=== PROBLEM REQUIREMENTS ===
Using the data below, output the first line and every line after it up to and including the line containing "Screen dimensions: 990x583", exactly as written and with nothing added.

=== MATERIAL SHOWN ===
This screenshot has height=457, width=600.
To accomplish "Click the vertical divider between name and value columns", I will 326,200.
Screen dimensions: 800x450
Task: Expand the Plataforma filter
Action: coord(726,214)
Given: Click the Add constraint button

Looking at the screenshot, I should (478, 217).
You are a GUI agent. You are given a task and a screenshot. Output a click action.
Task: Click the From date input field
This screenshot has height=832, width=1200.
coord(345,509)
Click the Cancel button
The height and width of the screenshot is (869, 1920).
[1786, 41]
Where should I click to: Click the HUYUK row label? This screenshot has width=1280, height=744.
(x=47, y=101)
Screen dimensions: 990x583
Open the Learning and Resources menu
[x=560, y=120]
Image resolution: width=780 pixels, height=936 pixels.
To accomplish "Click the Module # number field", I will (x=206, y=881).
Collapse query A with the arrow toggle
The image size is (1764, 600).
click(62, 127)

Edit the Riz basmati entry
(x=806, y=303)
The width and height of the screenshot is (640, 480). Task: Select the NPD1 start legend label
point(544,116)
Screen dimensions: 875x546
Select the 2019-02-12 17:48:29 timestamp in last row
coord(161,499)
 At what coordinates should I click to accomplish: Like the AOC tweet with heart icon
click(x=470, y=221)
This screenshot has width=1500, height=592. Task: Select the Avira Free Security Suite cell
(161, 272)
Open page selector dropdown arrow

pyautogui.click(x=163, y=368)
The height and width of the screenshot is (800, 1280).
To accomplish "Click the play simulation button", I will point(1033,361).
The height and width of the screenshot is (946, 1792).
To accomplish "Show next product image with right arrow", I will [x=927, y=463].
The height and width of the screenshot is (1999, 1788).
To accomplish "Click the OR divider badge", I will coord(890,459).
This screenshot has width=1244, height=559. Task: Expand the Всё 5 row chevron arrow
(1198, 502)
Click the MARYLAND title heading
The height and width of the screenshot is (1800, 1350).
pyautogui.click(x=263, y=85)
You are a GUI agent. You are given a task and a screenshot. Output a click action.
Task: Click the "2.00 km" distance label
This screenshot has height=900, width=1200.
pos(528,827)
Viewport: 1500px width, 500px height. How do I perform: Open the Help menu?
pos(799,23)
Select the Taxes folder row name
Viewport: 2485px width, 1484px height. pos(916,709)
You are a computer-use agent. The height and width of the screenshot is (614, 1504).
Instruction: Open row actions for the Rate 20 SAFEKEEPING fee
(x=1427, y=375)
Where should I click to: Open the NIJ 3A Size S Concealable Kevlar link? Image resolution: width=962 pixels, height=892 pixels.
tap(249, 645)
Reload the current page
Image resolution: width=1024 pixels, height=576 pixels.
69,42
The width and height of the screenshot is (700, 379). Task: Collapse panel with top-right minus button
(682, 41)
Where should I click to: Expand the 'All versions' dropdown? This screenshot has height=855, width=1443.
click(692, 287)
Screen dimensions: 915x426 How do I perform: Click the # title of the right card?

=== RESULT ===
This screenshot has height=457, width=600.
To accomplish "Click the vertical divider between name and value columns", I will 326,200.
Screen dimensions: 800x450
Task: Expand the Plataforma filter
Action: coord(726,214)
Given: Click the Add constraint button

Looking at the screenshot, I should (478, 217).
You are a GUI agent. You are given a task and a screenshot. Output a click action.
Task: Click the From date input field
This screenshot has height=832, width=1200.
coord(345,509)
Click the Cancel button
The height and width of the screenshot is (869, 1920).
[1786, 41]
Where should I click to: Click the HUYUK row label? This screenshot has width=1280, height=744.
(x=47, y=101)
Screen dimensions: 990x583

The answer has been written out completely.